- Born: August 7, 1924 Cleveland, Ohio, U.S.
- Died: December 7, 2001 (aged 77) Concord, Massachusetts, U.S.
- Education: Harvard University
- Occupations: Professor and academic
- Spouse: Namhi Kim Wagner ​(m. 1968)​
- Allegiance: United States
- Branch: United States Army
- Conflicts: World War II

= Edward Willett Wagner =

American historian (1924–2001)

Edward Willett Wagner (August 7, 1924 – December 7, 2001) was an American academic and a professor of Korean studies at Harvard University; he was an expert on Korean aristocracy during the Joseon period.

==Biography==
Wagner was born in Cleveland, Ohio to Theodore and Gertrude Wagner; Wagner had an older brother Ted, a twin brother Walter, a younger brother John, and a younger sister Rachel.

Wagner graduated in 1941 at the age of 16 from Canton McKinley High School in Canton, Ohio.
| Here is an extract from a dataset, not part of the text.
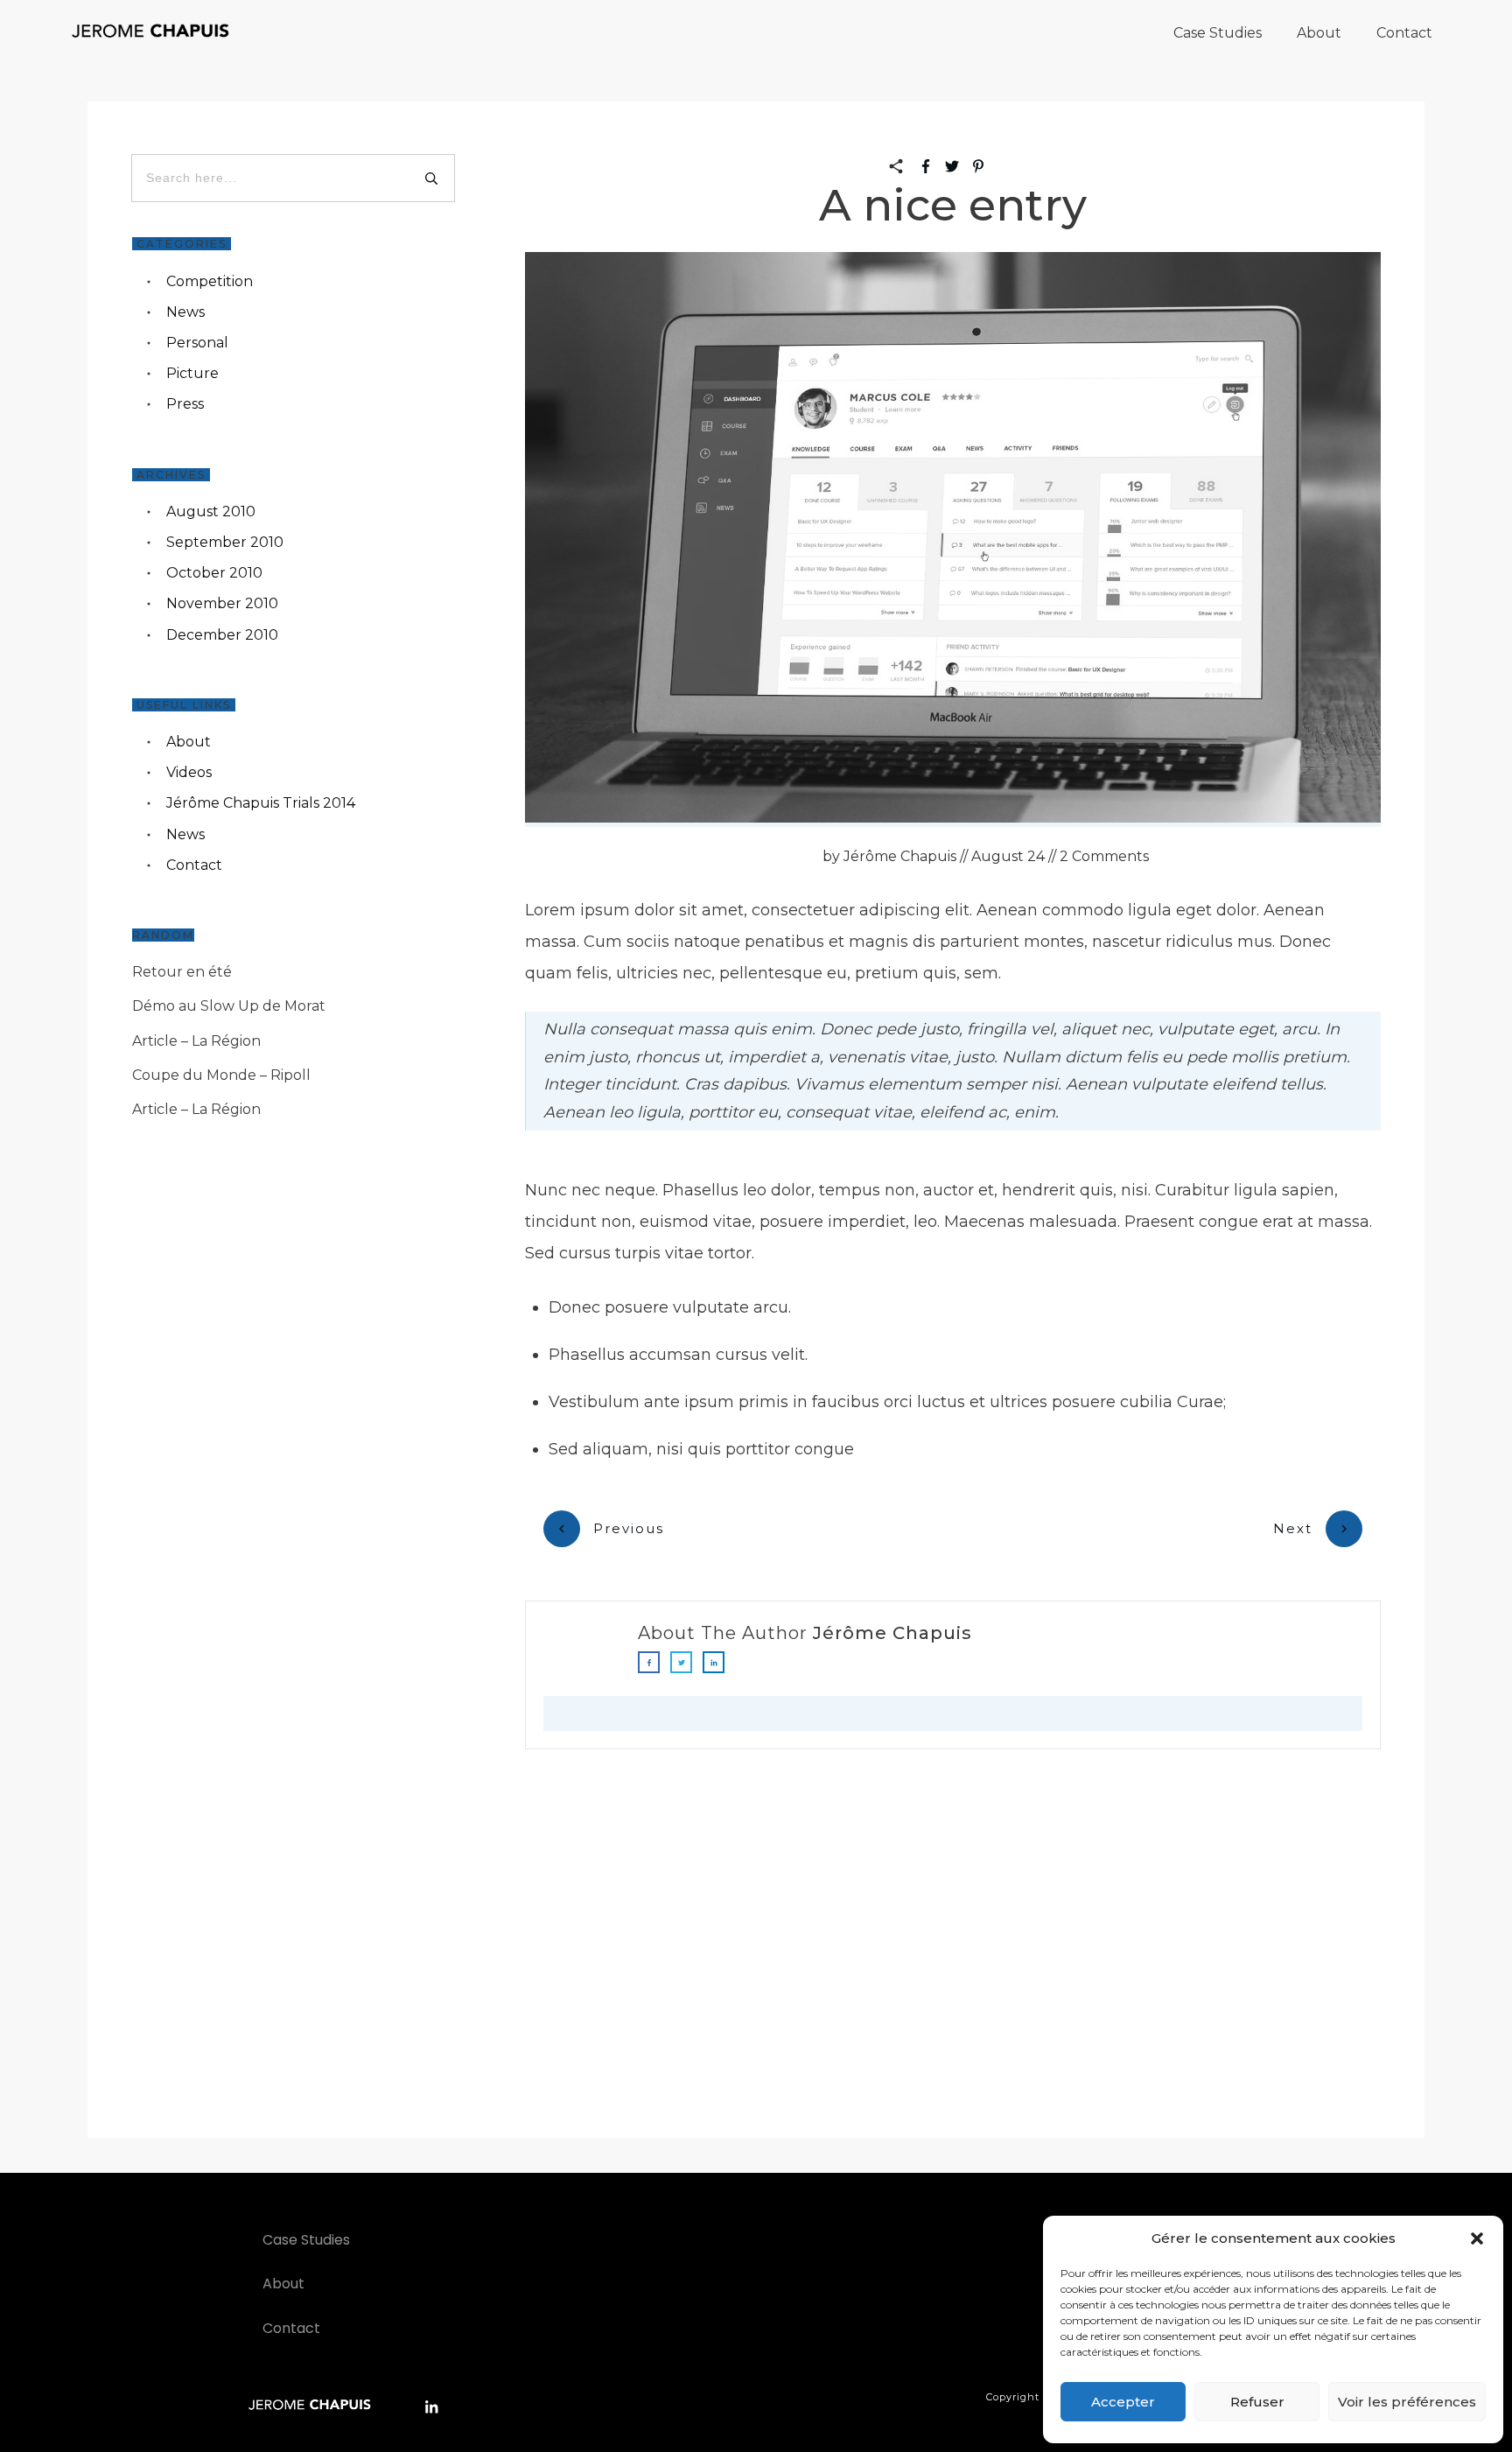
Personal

He enrolled at Harvard University on scholarship that fall. His undergraduate career was interrupted by World War II. Wagner briefly served in the U.S. Army during the war. His interest in Korean studies arose while working as a civilian in Korea as part of the United States Army Military Government in Korea between 1945 and 1948. After resuming his undergraduate work at Harvard in 1948, he received his bachelor's degree and master's degree from Harvard and his PhD from there in 1959.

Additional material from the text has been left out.